Auditing user logins: Tracking when and where users access Microsoft 365 resources.
Security monitoring: Identifying unusual login activities that may indicate security threats.
Compliance reporting: Ensuring login data is documented for regulatory requirements.
While generating these reports, users may encounter the following error:
Unable to generate Microsoft 365 user logon reports in ADManager Plus.
This issue may lead to blank reports, data retrieval failures, or error messages, hindering administrative tasks such as auditing and monitoring.
Incorrect Microsoft 365 credentials: The credentials used to connect ADManager Plus to Microsoft 365 may be invalid or expired. Additionally, MFA might be enabled for the service account, preventing authentication.
Insufficient permissions: The account used for integration may lack the Global Reader and Security Reader permissions to generate reports.
Network or connectivity issues: Problems with internet connectivity or firewall restrictions blocking API calls.
Before proceeding with the resolution:
Ensure you have an active Microsoft 365 admin account with the Global Reader and Security Reader permissions.
Ensure the server hosting ADManager Plus has stable internet access.
Confirm that firewall rules allow communication between ADManager Plus and Microsoft 365 APIs.
Log in to ADManager Plus as an admin.
Navigate to Directory/Application settings > Microsoft 365.
Verify the configuration status.
If the credentials are incorrect or expired, update them and save the changes.
If the service has MFA, you can either exclude the service account from MFA or set up a Conditional Access policy.
Steps to exclude the service account from MFA
Sign in to the Microsoft Entra Admin Center.
Navigate to Identity > Users.
Search for and select the service account.
Click Sign-in logs in the left menu.
Select a recent sign-in attempt (both successful and failed ones).
For failed sign-ins, check the Conditional Access tab to see which policies were applied and whether MFA caused the failure.
Identify the policy with a Success status that enforced MFA.
Under Users, go to the Exclude section and add the service account.
Save the changes.
Attempt to sign in with the service account.
Verify that MFA is no longer prompted.
Check the Sign-in logs again to confirm the exclusion was applied.
Open PowerShell as an administrator.
Run the following command to check if the required modules are installed.
Get-InstalledModule
If the modules are missing, install them using:
Install-Module AzureAD -Force
Install-Module MSOnline -Force
Install-Module ExchangeOnlineManagement -Force
After installation, restart ADManager Plus and try running the report again.

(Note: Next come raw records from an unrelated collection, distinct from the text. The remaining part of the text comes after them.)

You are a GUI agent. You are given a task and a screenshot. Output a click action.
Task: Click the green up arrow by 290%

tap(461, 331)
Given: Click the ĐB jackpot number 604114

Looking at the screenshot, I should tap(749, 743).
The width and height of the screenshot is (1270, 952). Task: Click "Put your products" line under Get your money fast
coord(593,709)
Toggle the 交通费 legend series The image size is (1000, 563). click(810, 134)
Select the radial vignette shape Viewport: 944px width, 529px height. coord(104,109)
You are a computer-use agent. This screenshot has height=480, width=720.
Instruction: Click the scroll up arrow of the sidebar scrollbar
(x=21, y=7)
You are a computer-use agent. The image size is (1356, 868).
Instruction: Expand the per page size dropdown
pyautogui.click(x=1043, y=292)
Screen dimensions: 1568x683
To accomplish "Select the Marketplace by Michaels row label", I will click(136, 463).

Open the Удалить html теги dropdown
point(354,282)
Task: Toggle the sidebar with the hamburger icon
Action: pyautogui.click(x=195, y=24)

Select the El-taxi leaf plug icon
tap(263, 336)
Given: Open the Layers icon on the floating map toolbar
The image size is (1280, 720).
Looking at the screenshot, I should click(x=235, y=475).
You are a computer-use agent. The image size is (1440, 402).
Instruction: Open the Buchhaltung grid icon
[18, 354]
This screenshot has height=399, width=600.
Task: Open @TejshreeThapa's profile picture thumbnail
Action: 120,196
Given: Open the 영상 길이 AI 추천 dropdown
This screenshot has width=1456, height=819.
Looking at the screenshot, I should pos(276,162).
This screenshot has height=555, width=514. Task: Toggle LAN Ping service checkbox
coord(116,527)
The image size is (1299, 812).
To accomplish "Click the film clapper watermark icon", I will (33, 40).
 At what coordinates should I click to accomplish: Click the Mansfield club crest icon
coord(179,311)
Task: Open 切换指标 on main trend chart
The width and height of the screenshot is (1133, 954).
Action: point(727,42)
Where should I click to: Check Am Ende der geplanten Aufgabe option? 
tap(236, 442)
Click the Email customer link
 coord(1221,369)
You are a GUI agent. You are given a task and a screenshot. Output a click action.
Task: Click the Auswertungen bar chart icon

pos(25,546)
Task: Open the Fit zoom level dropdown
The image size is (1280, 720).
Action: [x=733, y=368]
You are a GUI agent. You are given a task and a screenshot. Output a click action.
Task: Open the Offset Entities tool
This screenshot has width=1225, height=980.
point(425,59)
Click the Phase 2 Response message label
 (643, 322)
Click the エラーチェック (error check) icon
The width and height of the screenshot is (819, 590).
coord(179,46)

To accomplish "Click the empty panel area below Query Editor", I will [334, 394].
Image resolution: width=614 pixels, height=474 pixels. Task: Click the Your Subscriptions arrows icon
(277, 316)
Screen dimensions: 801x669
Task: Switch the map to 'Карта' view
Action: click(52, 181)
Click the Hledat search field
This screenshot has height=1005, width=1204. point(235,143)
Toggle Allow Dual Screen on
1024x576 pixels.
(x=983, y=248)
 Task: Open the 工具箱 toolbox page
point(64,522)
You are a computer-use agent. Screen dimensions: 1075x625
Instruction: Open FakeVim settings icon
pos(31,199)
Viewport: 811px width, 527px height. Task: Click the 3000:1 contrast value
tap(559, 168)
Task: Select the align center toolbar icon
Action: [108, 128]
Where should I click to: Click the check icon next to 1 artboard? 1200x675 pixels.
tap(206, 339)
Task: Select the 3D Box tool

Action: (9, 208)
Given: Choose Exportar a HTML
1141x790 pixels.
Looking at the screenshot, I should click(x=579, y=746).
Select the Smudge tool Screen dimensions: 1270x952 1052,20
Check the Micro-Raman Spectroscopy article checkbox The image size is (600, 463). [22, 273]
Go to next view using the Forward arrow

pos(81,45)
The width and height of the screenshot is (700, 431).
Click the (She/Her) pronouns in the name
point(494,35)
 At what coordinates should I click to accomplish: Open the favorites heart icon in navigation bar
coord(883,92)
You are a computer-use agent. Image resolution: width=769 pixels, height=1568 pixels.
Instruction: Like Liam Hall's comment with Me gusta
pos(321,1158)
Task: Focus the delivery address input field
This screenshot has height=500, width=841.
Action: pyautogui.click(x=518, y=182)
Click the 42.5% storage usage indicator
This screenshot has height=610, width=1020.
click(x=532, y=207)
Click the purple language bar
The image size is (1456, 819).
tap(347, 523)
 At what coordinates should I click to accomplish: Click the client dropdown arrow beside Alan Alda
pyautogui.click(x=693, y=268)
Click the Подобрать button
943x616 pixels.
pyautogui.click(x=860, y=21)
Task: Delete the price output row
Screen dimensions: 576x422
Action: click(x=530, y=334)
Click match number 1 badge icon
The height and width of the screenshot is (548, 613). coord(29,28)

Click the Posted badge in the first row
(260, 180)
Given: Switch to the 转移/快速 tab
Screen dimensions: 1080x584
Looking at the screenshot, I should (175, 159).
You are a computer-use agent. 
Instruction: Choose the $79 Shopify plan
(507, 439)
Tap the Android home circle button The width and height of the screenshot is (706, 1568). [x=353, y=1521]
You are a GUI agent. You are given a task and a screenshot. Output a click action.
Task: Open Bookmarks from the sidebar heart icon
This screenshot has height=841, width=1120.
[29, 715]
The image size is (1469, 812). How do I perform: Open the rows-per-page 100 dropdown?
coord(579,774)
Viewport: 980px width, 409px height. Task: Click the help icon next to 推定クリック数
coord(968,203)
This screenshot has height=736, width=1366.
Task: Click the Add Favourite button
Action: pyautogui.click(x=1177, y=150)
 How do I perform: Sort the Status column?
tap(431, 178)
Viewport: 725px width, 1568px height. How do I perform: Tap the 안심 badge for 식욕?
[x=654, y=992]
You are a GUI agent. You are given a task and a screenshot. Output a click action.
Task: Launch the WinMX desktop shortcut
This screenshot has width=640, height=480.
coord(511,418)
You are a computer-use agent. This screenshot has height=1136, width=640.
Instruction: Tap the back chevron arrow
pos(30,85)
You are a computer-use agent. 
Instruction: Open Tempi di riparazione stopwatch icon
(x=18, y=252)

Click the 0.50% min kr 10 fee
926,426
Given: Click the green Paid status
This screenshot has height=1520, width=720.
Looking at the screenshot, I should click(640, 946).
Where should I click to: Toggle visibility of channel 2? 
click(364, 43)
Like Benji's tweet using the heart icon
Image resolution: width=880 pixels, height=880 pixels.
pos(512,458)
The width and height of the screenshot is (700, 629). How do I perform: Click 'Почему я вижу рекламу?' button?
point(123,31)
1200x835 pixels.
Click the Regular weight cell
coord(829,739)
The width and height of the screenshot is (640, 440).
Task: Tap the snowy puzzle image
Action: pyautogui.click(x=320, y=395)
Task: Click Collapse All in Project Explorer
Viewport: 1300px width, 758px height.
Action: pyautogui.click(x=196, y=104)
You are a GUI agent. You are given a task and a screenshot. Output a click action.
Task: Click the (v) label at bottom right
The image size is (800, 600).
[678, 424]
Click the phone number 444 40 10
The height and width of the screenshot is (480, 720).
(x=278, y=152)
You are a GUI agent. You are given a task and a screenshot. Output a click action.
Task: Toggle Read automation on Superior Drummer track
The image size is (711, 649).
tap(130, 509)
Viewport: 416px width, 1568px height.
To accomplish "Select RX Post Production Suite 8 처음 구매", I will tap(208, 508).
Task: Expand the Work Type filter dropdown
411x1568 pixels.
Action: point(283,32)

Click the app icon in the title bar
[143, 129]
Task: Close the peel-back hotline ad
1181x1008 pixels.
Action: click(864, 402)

Log in to the Microsoft 365 admin center.
Navigate to Users > Active Users and select the account used for ADManager Plus integration. This can be verified from the tenant configuration.
Ensure the account has the following roles:
Global Reader and Security Reader
Exchange Admin (if Exchange Online data is required)
If permissions are insufficient, assign the necessary roles and retry generating the report.
Ensure that your firewall is not blocking required Microsoft 365 domains.
Refer to ManageEngine's firewall configuration guide for a list of domains that must be allowed.
If necessary, allow access to these domains and restart ADManager Plus.
Track client secret expiration and update it before expiry to avoid disruptions.
Use a dedicated service account with the required permissions instead of a personal account.
Keep PowerShell modules updated to ensure compatibility with Microsoft 365.
Verify that ADManager Plus has the necessary API permissions to retrieve Microsoft 365 data.